**対象の文章:**

◇ ◇ ◇

2014.08.01 小麦色の夏!
   小麦色の夏

ふと外を見ると、前の川で小麦色の肌が
躍っている。
少年らのまわりで水がきらきら光り、
しぶきがあがっている。

海でも川でも、真夏の水には小麦色が
よく似合う。

数人いる。橋桁に乗って、歓声あげながら
水に飛び込んだりしている。
数日雨が降ってないので深さはないようだ。
立った状態で上半身が出ている。



強い台風時には、橋桁を回り込んだ一方側で
川水が荒れ狂う。
水が焔になって立ち昇り、瞬間、深い奈落の
底に引き込まれて落ちていく・・・、
深い滝壺を思わせる場処である。



そっち側には行かないように! 

夢中になって遊んでいる少年らに注意しない
と・・・、
考えてる合い間に、
川水から子どもたちの姿がかき消えてしまった、

誰もいない・・・。

◇ ◇ ◇

保存済みデータ項目:
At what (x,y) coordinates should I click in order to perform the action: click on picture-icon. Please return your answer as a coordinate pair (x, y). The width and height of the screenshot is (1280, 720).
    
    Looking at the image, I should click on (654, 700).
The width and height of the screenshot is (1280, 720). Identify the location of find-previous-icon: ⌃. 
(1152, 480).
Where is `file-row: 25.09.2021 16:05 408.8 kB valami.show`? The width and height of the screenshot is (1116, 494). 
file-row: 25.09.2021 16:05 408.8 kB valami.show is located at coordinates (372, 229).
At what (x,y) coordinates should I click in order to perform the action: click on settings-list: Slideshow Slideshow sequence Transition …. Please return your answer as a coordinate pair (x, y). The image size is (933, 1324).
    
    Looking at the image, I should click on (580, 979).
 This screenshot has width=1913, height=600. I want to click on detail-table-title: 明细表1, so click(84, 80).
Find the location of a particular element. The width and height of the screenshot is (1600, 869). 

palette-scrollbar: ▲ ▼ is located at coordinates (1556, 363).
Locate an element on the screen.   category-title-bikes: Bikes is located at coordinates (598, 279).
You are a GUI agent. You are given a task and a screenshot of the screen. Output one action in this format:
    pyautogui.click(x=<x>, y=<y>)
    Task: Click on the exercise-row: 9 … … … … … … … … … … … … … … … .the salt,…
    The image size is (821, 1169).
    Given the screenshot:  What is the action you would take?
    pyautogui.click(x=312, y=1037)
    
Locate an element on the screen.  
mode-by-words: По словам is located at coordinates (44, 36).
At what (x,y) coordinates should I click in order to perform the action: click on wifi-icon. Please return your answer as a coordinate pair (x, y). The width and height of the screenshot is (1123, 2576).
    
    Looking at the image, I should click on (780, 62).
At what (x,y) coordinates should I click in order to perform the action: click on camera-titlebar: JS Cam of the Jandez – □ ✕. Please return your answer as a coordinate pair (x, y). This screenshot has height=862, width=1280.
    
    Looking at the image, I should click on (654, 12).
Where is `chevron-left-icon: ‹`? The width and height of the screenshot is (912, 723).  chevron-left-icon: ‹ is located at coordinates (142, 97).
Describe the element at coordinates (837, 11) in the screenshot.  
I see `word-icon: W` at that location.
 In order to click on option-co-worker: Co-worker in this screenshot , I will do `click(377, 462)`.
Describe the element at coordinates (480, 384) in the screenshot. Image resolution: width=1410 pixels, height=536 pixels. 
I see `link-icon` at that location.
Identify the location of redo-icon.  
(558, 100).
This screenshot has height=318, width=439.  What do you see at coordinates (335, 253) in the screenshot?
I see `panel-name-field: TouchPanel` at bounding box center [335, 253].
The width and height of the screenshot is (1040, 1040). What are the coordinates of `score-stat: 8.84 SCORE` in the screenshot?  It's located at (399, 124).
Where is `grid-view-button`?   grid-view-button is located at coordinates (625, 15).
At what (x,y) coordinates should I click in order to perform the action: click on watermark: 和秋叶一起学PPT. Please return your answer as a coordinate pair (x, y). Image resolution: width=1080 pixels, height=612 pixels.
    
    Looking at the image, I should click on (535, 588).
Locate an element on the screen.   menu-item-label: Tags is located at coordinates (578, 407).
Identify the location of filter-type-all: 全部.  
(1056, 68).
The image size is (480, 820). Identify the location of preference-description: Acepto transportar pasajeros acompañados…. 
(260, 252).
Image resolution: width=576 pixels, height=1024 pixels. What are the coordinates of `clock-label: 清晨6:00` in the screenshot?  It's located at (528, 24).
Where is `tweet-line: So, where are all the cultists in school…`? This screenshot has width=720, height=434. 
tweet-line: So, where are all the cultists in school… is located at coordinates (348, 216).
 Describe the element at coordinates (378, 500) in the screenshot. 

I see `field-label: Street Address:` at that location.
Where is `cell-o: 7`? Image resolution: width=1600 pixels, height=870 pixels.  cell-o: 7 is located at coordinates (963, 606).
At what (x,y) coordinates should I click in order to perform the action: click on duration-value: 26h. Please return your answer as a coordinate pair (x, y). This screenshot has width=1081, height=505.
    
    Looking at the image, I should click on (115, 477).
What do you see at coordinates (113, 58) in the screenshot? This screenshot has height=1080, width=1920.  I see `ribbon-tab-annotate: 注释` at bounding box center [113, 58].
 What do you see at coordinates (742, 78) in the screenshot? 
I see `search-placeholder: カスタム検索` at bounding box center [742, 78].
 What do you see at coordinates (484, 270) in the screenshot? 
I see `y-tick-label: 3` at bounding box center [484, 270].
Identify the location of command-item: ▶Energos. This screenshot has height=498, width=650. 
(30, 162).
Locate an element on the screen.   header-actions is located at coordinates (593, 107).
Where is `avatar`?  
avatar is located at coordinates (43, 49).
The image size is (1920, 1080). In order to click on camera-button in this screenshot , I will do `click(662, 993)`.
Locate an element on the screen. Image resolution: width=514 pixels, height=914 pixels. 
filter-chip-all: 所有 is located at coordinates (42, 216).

◇ ◇ ◇

**取り組む課題:**
「小麦色の夏」の文章で、少年らは橋桁に乗って何をしていますか。一文で答えてください。

**完成した解答:**
歓声あげながら水に飛び込んだりしている。